When Sharing isn’t Caring
Bike Delaware has asked its state department of transportation to discontinue the use of “Share the Road” signs.
As a traffic control device, motorists and cyclists interpret [Share the Road] in different, and sometimes diametrically opposed, ways. Many motorists see it as an admonition to cyclists not to ride in the center of a travel lane. Many cyclists see it as a message to motorists that, if they are riding in the center of a travel lane for one reason or another, that faster-moving motorists should cautiously and patiently maneuver around them.As a marketing campaign, the phrase’s ambiguity also invites conflicting interpretationss.
Many motorists believe that “sharing” means giving up part of something they believe is rightfully theirs while cyclists tend to think of sharing as referring to a commonly owned asset that belongs to them just as much as it does to motorists. This confusion causes motorists and cyclists to trade pointless and time-wasting accusations back and forth.

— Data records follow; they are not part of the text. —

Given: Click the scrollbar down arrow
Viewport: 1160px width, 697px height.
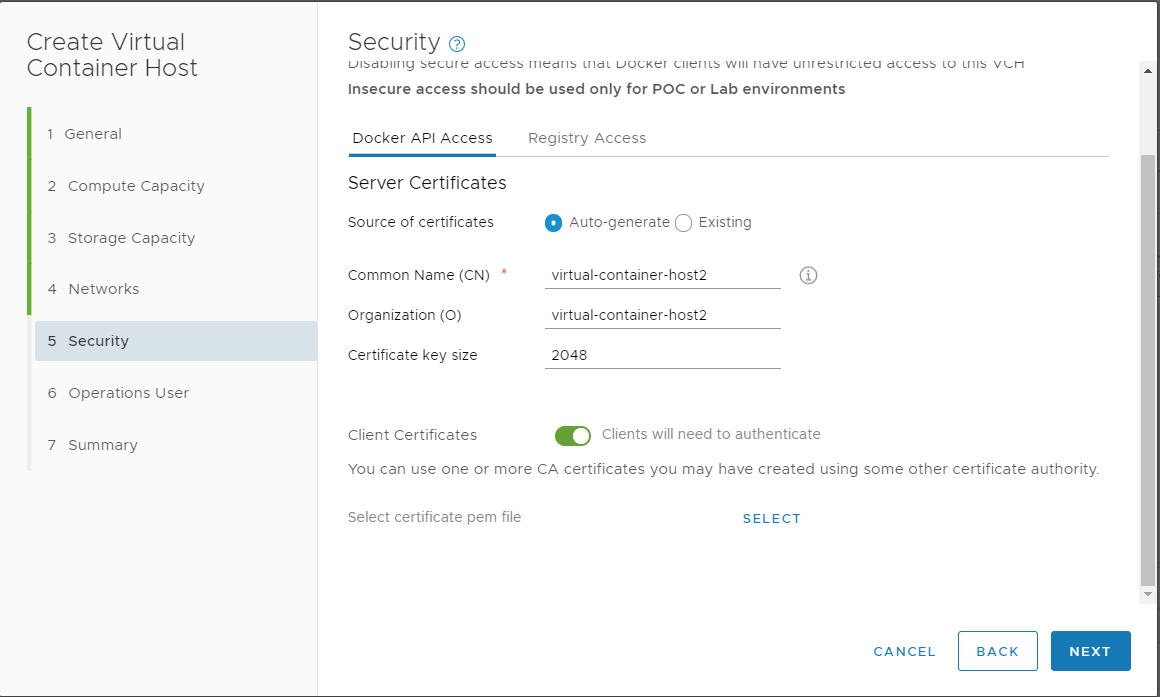Looking at the screenshot, I should pyautogui.click(x=1147, y=593).
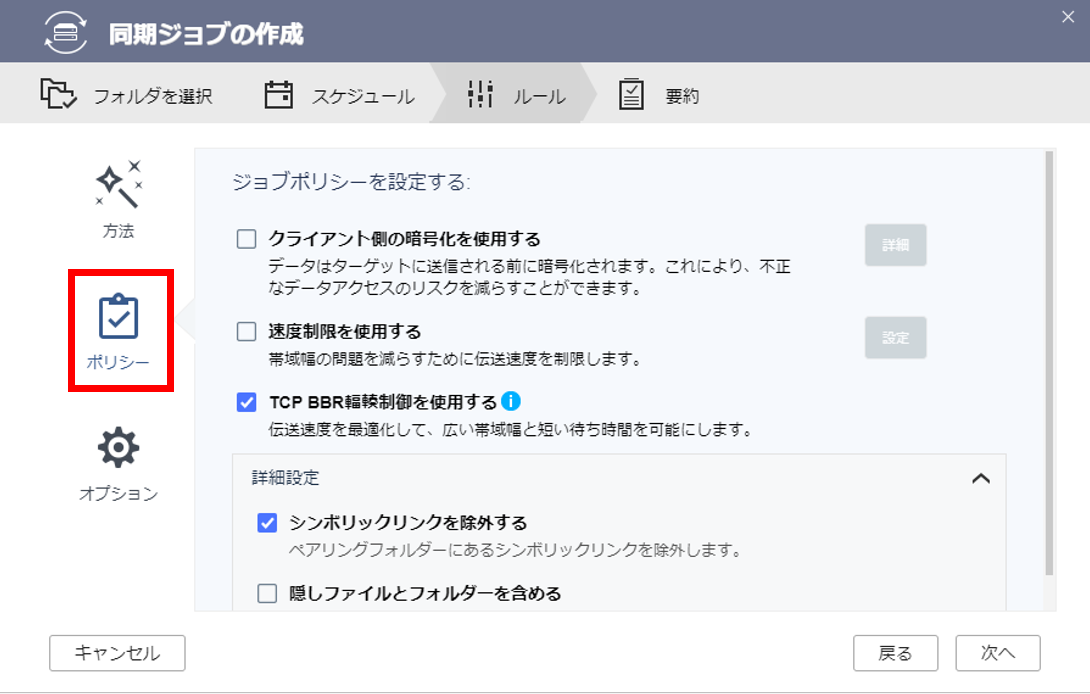The width and height of the screenshot is (1090, 694).
Task: Enable クライアント側の暗号化を使用する checkbox
Action: 247,239
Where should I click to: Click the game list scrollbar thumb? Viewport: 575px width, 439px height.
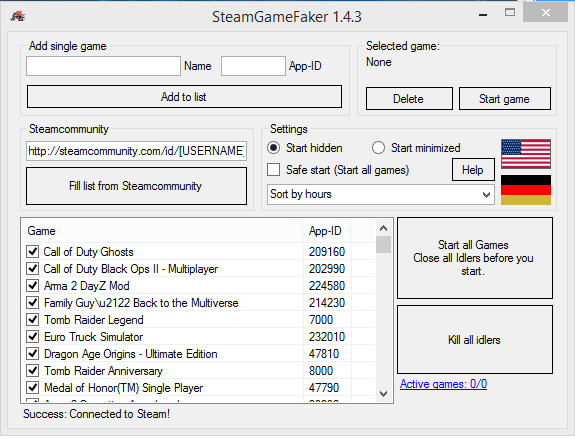click(x=383, y=245)
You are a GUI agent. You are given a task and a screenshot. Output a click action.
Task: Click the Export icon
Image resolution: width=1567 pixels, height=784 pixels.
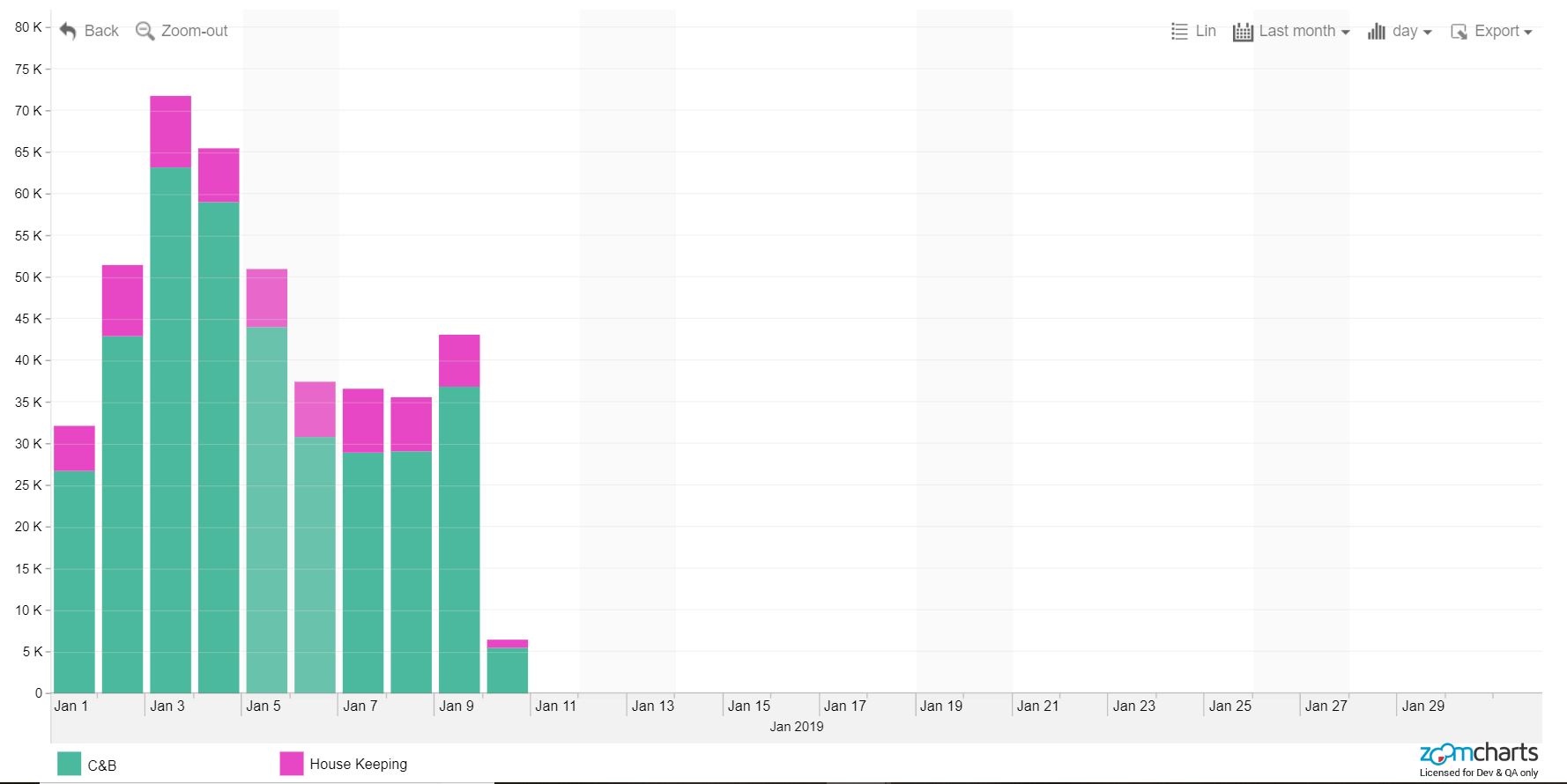click(x=1459, y=32)
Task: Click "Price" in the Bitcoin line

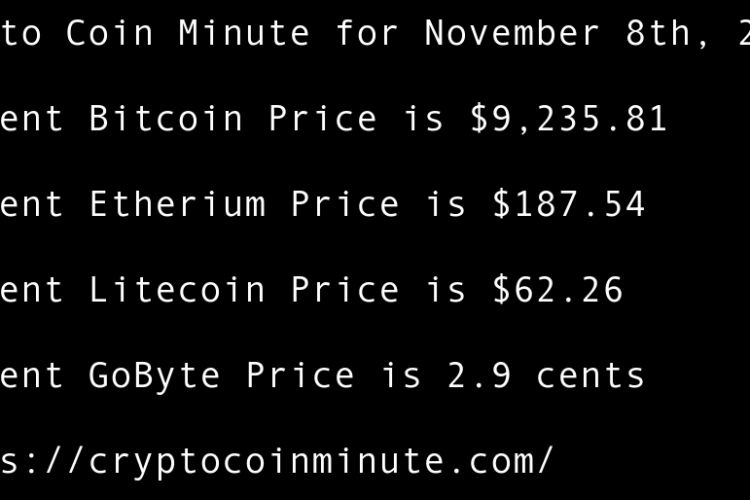Action: coord(323,119)

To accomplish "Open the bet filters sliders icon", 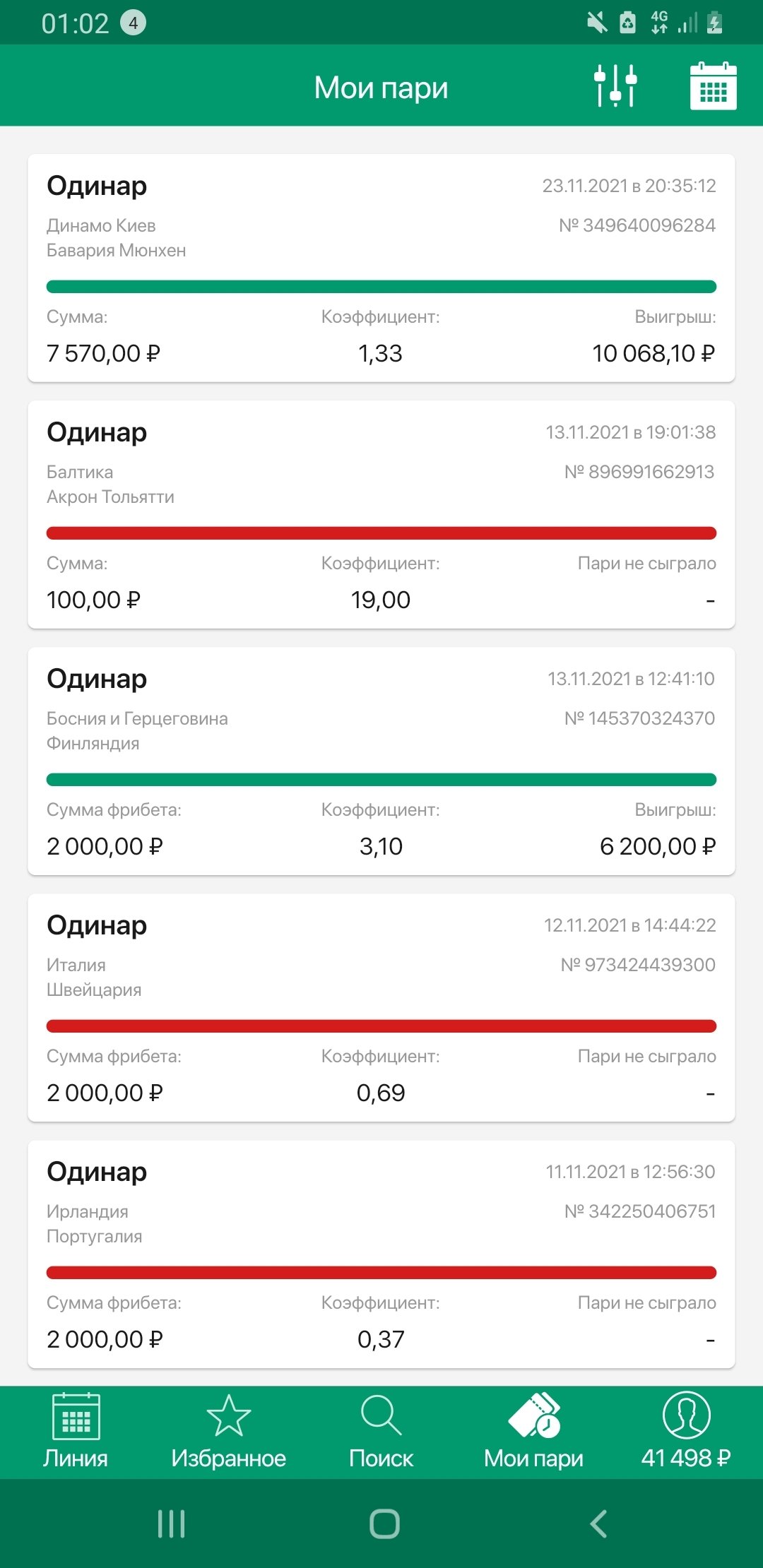I will 615,86.
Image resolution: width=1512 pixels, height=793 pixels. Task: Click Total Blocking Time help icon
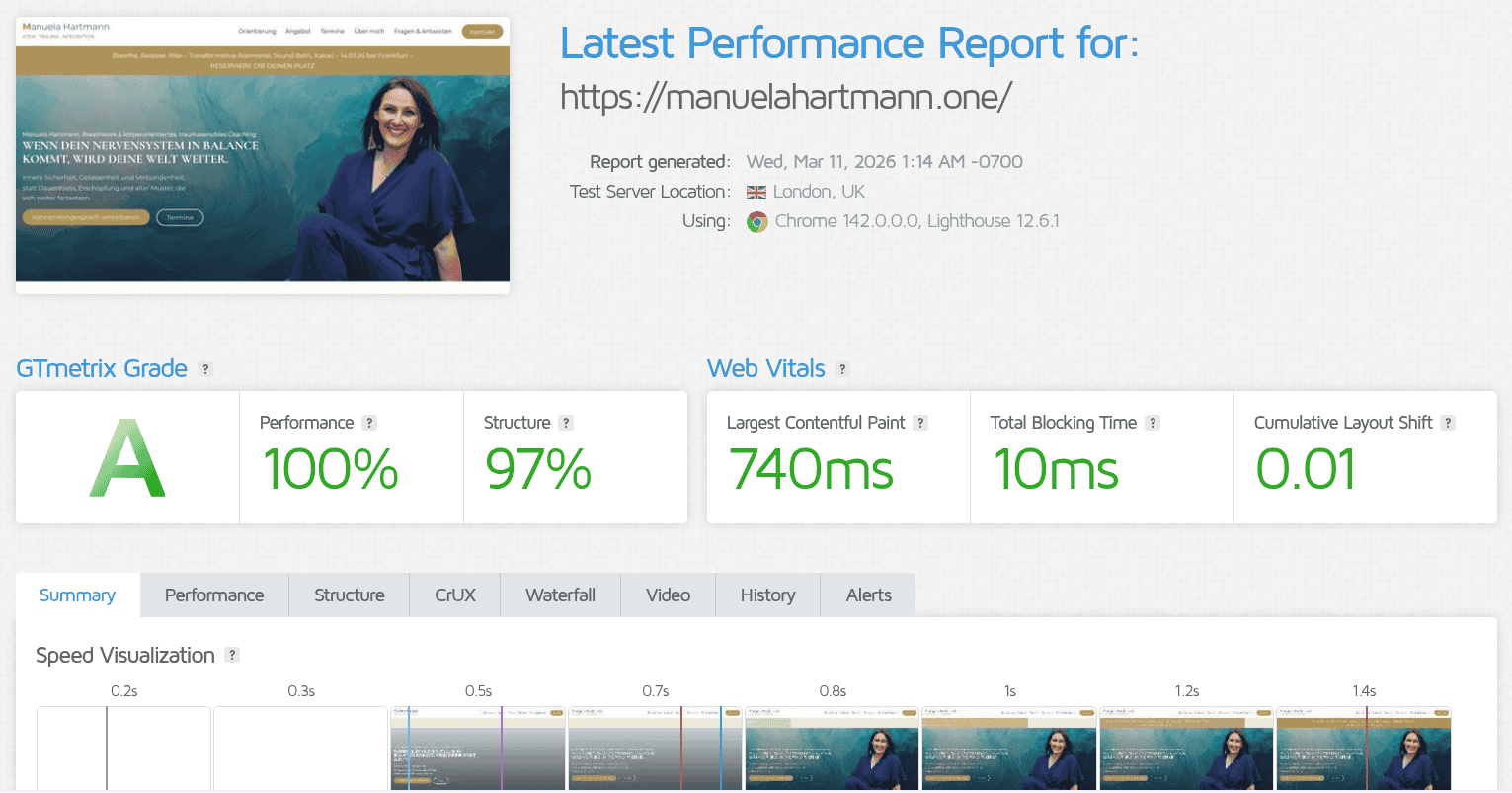(x=1153, y=423)
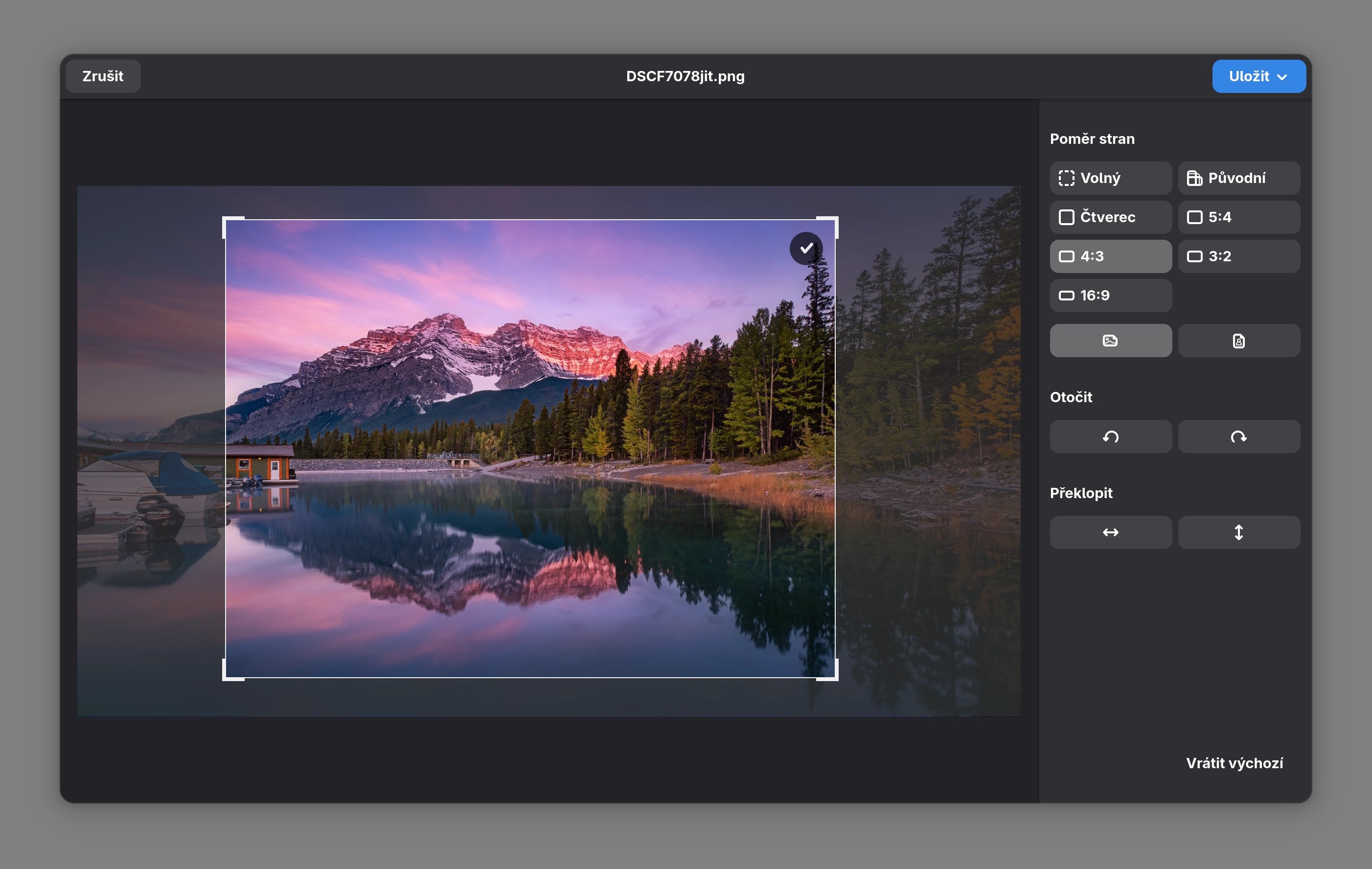Screen dimensions: 1372x869
Task: Click the portrait orientation icon button
Action: 1238,341
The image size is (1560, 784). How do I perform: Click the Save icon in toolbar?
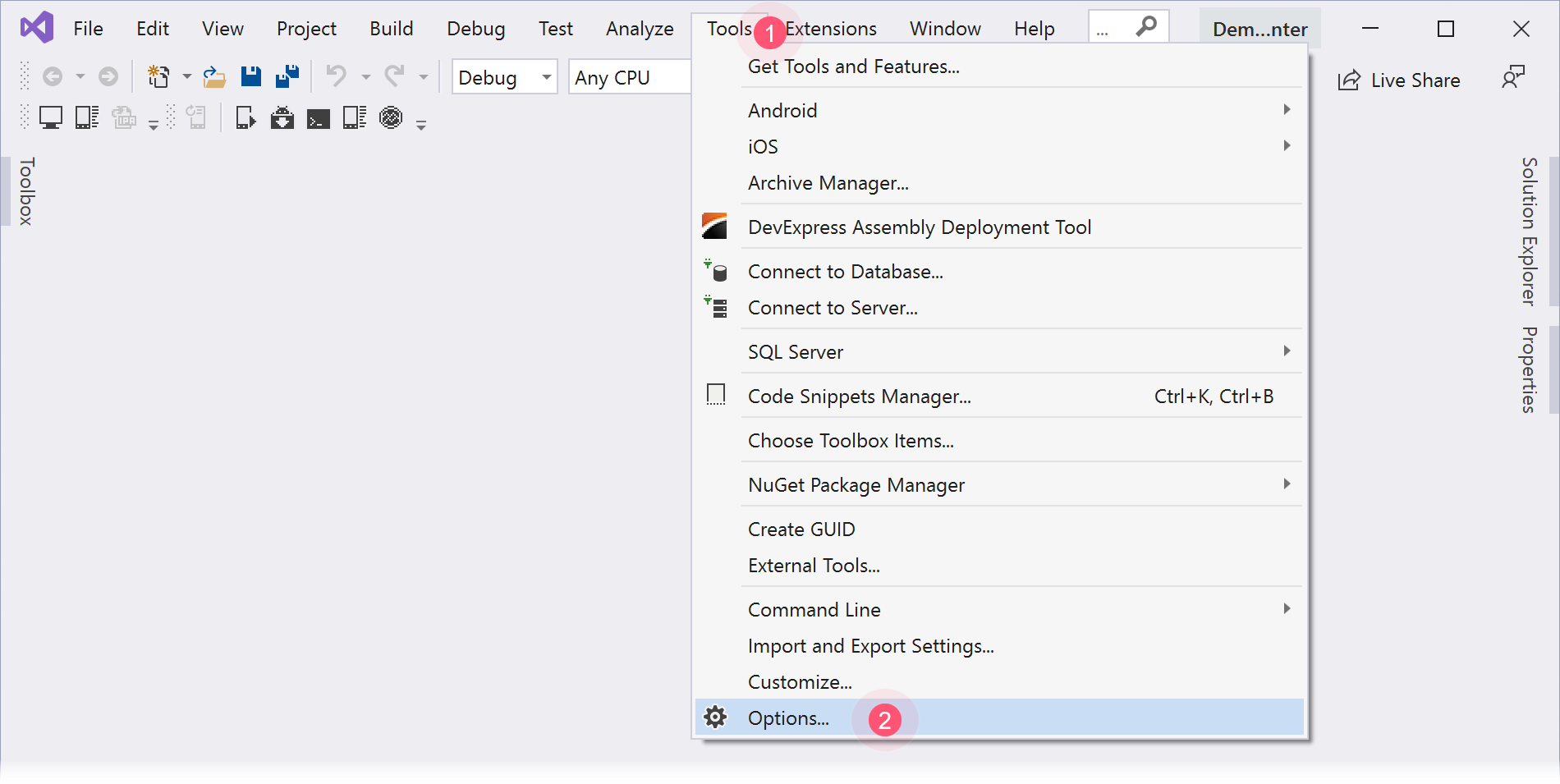[250, 77]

As an alternative, Bike Delaware urges DDOT to use either a basic bicycle silhouette sign or the “May Use Full Lane” sign.
“There aren’t any.”
Bicycle Habitat’s Charlie McCorkel, who knows a thing or two about bicycle advocacy, calls out the mayoral candidates for one of their common complaints:
I have been very active in the community regarding bike lanes and bike share. The DOT and neighborhoods collaborated in Community Board meetings, and I cannot picture a longer and more vetted process. Where valid concerns were raised, I saw plans change. It was tedious but purposeful; each street alteration was always vetted through the Community Boards. If you hear one of the candidates raise the spectre of public review of already installed bike lanes, ask them to name one which was installed without Community Board support and approval. There aren’t any.
Promises, Promises
Nicole Gelinas, writing in City and State last week, asked if the 2013 campaign was turning out to be the “Complete-Streets Election.” While the mayoral candidates still tend to dance around the subject of bike lanes–when not trashing them outright– the candidates in my backyard aren’t shy about how important safe streets are this election season.
In City Council District 33, incumbent Stephen Levin and challenger Stephen Pierson recently sent out mailings in support of their campaigns, and better streets for cyclists and pedestrians are a big part of each. (Full disclosure: StreetsPAC, on which I serve as a board member, recently endorsed Levin in this race.)
Here’s the relevant part of Levin’s mailing:
Pierson’s mailing also features some livable streets promises:
In 2011, bike lanes were considered the “third rail of New York City politics.” Today, as TA’s Noah Budnick told Gelinas, “No serious candidates is going to run against these things.”